Even so, given SEBI’s own tumultuous relationship with the Financial Technologies group in the past six years, a moot question is how this experience will influence the regulator’s policy making in the future. More specifically, will the regulator become more cautious about encouraging competition among stock exchanges and will it accelerate the process of separation between the regulatory and business functions of stock exchanges?
The misadventure with FTIL has brought with it charges of irregularities—the Central Bureau of Investigation has started a preliminary enquiry to find out the circumstances under which FTIL was given the go-ahead for its currency futures platform in 2008. Likewise, there have been questions about SEBI’s decision to allow the group more segments such as equity and equity derivatives in 2012, despite an adverse SEBI order in 2010. In this backdrop, the regulator might be inclined to play it safe and reject applications of new entrants. After all, once bitten, twice shy.
But clearly, it will be unfortunate if the regulator becomes increasingly wary about new entrants in the exchange space. To start with, it is simply naïve to assume that existing exchanges will always behave in the fairest manner. And while it’s true that an exchange plays a regulatory role, it is also a lucrative business. To discourage competition conversely means to encourage a monopoly or oligopoly. Robust competition drives innovation, reduces costs for market participants and generally enhances market quality. The regulator must, therefore, outline a clear process for new stock exchange applications and communicate clearly the reasons why an application was rejected.
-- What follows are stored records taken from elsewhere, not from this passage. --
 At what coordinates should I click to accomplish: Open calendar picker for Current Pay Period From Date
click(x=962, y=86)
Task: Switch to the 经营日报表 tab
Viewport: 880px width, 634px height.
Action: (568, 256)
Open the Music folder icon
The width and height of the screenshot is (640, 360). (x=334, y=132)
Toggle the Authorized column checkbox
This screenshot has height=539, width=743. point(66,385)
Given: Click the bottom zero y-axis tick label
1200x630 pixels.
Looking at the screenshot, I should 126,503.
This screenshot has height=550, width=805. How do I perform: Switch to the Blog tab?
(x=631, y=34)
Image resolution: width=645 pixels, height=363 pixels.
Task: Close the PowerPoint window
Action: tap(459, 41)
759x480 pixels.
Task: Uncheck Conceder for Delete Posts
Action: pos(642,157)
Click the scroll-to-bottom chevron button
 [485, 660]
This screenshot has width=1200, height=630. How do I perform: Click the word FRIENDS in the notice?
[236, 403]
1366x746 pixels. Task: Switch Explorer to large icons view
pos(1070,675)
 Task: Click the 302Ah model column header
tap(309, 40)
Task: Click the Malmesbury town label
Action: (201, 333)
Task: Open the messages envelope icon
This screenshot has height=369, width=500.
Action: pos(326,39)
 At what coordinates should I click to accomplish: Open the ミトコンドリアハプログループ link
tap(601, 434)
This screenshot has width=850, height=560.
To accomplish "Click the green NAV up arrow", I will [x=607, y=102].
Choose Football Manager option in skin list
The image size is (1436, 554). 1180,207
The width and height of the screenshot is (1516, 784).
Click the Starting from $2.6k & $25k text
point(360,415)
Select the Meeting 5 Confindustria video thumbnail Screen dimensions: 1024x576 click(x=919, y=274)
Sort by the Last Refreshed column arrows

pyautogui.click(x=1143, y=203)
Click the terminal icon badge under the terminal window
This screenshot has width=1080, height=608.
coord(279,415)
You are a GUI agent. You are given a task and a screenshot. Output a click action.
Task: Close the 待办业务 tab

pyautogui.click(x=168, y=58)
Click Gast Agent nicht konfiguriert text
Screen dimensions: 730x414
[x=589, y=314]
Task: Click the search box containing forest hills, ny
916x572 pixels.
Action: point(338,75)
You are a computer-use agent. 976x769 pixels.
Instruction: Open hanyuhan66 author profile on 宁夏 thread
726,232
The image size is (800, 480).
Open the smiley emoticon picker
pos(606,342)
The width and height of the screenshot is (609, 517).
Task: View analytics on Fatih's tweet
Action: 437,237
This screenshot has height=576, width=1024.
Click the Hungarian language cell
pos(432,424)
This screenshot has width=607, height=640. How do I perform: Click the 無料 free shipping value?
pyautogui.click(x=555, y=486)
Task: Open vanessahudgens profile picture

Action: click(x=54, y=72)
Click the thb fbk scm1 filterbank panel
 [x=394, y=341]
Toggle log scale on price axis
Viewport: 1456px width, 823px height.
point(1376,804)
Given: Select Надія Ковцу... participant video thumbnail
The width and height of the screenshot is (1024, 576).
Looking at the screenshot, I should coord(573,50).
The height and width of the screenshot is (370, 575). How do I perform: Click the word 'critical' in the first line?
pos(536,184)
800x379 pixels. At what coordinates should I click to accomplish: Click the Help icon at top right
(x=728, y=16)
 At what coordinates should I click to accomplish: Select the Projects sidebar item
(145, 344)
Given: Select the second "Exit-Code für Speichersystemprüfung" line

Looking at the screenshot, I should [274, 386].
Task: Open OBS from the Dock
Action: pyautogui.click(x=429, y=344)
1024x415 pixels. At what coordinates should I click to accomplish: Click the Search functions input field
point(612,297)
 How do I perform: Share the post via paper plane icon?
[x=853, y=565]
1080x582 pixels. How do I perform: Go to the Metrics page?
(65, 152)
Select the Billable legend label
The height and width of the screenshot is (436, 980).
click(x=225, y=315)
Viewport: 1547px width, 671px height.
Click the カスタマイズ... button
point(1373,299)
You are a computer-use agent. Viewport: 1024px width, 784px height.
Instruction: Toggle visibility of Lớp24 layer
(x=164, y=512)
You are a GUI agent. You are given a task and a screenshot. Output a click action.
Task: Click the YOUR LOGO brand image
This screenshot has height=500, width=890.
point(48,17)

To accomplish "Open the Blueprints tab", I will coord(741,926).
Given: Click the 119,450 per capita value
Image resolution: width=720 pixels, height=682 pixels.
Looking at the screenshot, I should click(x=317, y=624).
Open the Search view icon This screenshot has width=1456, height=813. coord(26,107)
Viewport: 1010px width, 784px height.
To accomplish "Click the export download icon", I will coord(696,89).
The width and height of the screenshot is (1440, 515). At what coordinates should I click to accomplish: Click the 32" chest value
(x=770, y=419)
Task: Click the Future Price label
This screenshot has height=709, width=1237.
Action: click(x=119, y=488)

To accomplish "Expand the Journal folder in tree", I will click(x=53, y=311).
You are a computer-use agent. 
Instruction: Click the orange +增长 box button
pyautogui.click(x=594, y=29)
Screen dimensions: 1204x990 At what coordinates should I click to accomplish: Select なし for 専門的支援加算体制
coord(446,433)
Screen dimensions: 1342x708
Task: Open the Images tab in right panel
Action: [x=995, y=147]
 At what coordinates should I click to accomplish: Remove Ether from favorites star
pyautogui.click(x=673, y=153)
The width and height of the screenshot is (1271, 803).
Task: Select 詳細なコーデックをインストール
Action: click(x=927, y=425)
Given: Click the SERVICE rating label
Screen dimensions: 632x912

A case in point is the application by ICAP India to set up a corporate bond and fixed income exchange in 2012. Since then, there is no news on the status of the application.
Apart from an extremely cagey approach to new applications, regulators such as SEBI also tend to discourage competition by imposing upon business decisions of stock exchanges. For instance, Bombay Stock Exchange’s main ploy in winning back share from National Stock Exchange is to offer its broker members incentives to trade on its platform. But SEBI has a stipulation that a market making scheme can run only for a period of six months. So every six months, BSE is forced to shift its incentives from BSE Sensex derivatives to contracts on the BSE 100 index and vice-versa. Volumes dry up whenever incentives are withdrawn on any product, constraining the exchange’s ability to build lasting liquidity on one product.
The regulator must do away with all such anti-competitive measures. About five years ago, FMC took a similar, but extreme step of disallowing price cuts by National Commodity and Derivatives Exchange Ltd (NCDEX), which wanted to compete with Multi-Commodity Exchange of India Ltd. Recently, FMC did away with restrictions on pricing.
SEBI should also accelerate the process of the separation of regulatory roles from stock exchanges. And this is not merely to facilitate competition, as pointed out above. Even in the current scenario, exchanges are under great pressure to drive market share and profit growth. To assume that regulatory roles will never get compromised in the process is foolhardy, to say the least. Therefore, as much as SEBI and FMC would like to believe that they have managed to cleanse the exchange space by forcing the exit of Financial Technologies, the fact is that the risk of a regulatory race to the bottom hasn’t disappeared.
In April 2012, when SEBI announced new norms for ownership and governance of stock exchanges, it had said that the clearing function of an exchange will be separated into an independent corporation. But about two years since, there is no further news on this. The experience with Financial Technologies should serve a wake up call to fix these areas of concern sooner rather than later.